The last of the Chicago five reviews, a mesmerizing tale of life by Wang Anyi.
The Song of Everlasting Sorrow
By Wang Anyi
Translated by Michael Berry and Susan Chan Egan
Columbia; 440 pages; $29.95Without delving into historical and political intricacies, Wang Anyi’s novel “The Song of Everlasting Sorrow
” tells a story of post-World War II Shanghai by first laying out the city in laborious detail—painstakingly recording the labyrinthine longtang, or townhouse, residential neighborhoods, the pigeons, the pervasive current of gossip and seemingly every breeze of working-class life—like a camera slowly focusing its lens.
Wang’s Anyi’s exacting narration eventually settles on a central character, Wang Qiyao—an pretty but not gorgeous, unsympathetic but not distasteful woman who nonetheless inspires worship in friends and men, and earns her third place in the Miss Shanghai competition.
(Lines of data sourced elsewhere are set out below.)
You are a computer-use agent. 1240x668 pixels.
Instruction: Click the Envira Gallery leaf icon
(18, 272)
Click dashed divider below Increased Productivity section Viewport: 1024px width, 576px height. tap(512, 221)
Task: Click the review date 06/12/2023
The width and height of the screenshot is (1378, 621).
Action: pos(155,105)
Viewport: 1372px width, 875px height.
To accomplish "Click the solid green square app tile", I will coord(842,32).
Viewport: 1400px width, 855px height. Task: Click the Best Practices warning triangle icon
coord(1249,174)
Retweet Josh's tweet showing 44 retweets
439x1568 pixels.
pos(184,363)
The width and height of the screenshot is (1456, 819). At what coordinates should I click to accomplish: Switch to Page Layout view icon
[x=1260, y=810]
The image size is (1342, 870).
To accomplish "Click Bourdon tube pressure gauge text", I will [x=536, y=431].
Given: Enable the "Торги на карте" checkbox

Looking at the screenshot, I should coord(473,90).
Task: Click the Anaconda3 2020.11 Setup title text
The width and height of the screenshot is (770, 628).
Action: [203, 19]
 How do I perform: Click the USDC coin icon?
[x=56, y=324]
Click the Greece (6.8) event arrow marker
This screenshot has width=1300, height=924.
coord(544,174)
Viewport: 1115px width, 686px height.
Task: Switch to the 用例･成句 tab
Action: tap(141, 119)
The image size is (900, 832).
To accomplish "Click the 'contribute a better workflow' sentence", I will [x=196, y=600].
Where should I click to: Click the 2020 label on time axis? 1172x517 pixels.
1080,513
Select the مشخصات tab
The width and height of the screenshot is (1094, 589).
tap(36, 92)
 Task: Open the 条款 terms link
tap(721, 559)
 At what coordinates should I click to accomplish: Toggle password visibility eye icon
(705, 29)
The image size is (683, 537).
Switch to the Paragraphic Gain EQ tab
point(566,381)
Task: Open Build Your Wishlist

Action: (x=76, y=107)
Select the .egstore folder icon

She is deliberately positioned as a quintessential stand-in for all women: “Behind every doorway in the Shanghai longtang a Wang Qiyao is studying, embroidering, whispering secrets.”
Throughout the novel’s crucial span from 1946-1986, Wang Qiyao’s nostalgia recreates her past in every era and chapter. Friends and paramours exit swiftly and with little mention, quickly replaced by new ones; history lies in the background, evidenced only through wardrobe changes and changing food and currency availability—and thus Wang Anyi subtly yet pointedly reveals life’s repetitive nature.
Like Wang Qiyao, the novel is alternately appealing and tedious. It has a plot but is not plot-driven, and is a life portrait meant to stand for all lives. The hypnotic prose and melancholic story leave readers with the sense of walking slowly on a mesmerizing treadmill, as if the act of reading also makes them, alongside the characters, “part of a cycle that has been renewing itself since time immemorial.”